Billing Integration for SaaS: Stripe, Paddle, Chargebee, Subscription Management, and Dunning


Billing is the least glamorous part of running a SaaS business, but getting it wrong means lost revenue, angry customers, and tax headaches. Here is how to choose and implement a billing stack that scales.





Stripe: The Developer Favorite





Stripe is the default choice for most SaaS startups. Its API is well-documented, its SDKs cover every major language, and it handles the subscription lifecycle including prorations, upgrades, downgrades, and cancellations.





The pricing is 2.9% plus 30 cents per successful charge, with volume discounts available above $1 million in annual volume. Stripe also offers Stripe Tax, which automatically calculates and remits sales tax in jurisdictions where you have nexus.





Stripe Billing adds subscription management features: metered billing, tiered pricing, and usage-based billing. For a solo founder or small team, Stripe Billing plus Stripe Tax covers all your needs without third-party tools.





The main downside is that Stripe does not handle VAT or global tax compliance as thoroughly as specialized processors. If you sell to EU consumers, you will need to manage VAT MOSS registration yourself or use Stripe Tax.





Paddle: Tax Compliance as a Service





Paddle positions itself as a merchant of record. When you use Paddle, it becomes the seller of record for your transactions. It handles VAT, sales tax, GST, and remittance globally. You receive a single payout net of all taxes and fees.





This is enormously valuable for solo developers and small teams. Tax compliance across dozens of jurisdictions is complex and expensive. Paddle charges a flat 5% plus 50 cents per transaction, which is higher than Stripe but includes tax handling.





Paddle also offers subscription management, checkout pages, and fraud protection. Its API is less developer-friendly than Stripe but has improved significantly.





The trade-off is that customers see "Paddle" on their credit card statements, which can cause confusion. And some customers prefer direct relationships with the merchant.





Chargebee: Subscription Management Layer





Chargebee is not a payment processor but a subscription management platform that sits on top of Stripe, Braintree, or other gateways. It handles recurring billing, invoicing, revenue recognition, and dunning.





Chargebee shines in complex billing scenarios.
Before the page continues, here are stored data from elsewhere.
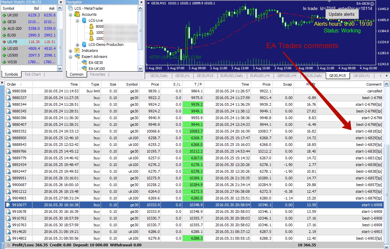This screenshot has width=390, height=249.
Task: Click the LCG-Live server icon
Action: 84,20
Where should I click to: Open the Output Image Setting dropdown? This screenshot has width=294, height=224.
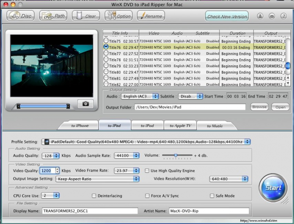(97, 179)
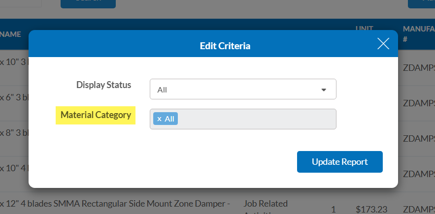Open the 12" 4 blades SMMA Zone Damper row

[115, 204]
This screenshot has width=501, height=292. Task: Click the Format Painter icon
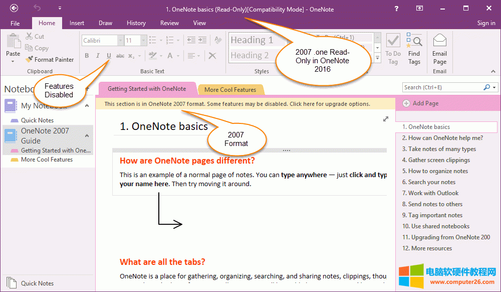[30, 59]
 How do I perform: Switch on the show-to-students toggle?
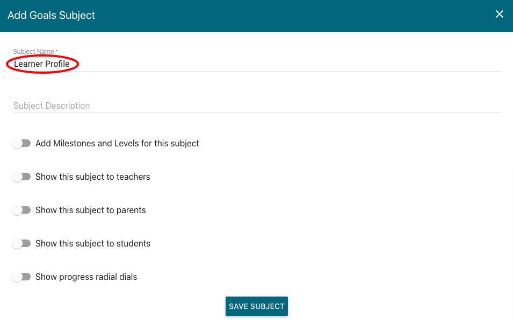21,243
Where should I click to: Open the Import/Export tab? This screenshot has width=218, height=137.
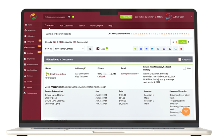pos(96,25)
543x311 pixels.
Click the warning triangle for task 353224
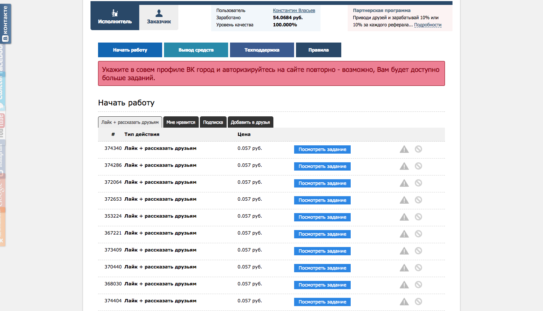pyautogui.click(x=404, y=217)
If you offer annual plans with quarterly payment options, usage-based add-ons, and tiered pricing with overage charges, Chargebee makes this manageable without custom code.





It integrates with accounting tools like QuickBooks and Xero, which saves hours of manual reconciliation each month. Pricing starts around $600 per year for early-stage plans.





Subscription Management Best Practices





No matter which provider you choose, follow these practices. First, handle proration transparently. When a customer upgrades mid-cycle, calculate the difference and charge or credit accordingly. Surprise charges erode trust.





Second, offer multiple billing frequencies. Monthly, annual, and quarterly. Annual plans should offer a discount of 15-20% to incentivize commitment. Annual customers have lower churn and lower processing costs.





Third, implement metered billing carefully. Usage-based pricing is popular but can lead to bill shock. Send usage alerts at 50%, 80%, and 100% of typical usage. Let customers cap their spending.





Dunning Strategies





Dunning is the process of recovering failed payments. Credit cards fail for many reasons: expired cards, insufficient funds, or bank blocks. Without dunning, you lose customers who want to pay but cannot.





A good dunning workflow is: retry immediately on failure. Retry again after 3 days. Retry again after 7 days. Email the customer after each failure with a link to update their payment method. After 14 days, downgrade to a free tier or suspend access.





Automated dunning can recover 10-20% of otherwise lost customers. Over a year, this is significant revenue. Stripe Billing, Paddle, and Chargebee all include dunning features.





Choose the simplest billing stack that meets your tax and complexity needs. Start with Stripe alone. Add Chargebee when subscription complexity grows. Consider Paddle if global tax compliance is overwhelming. The key is getting paid reliably while keeping the implementation simple enough to maintain.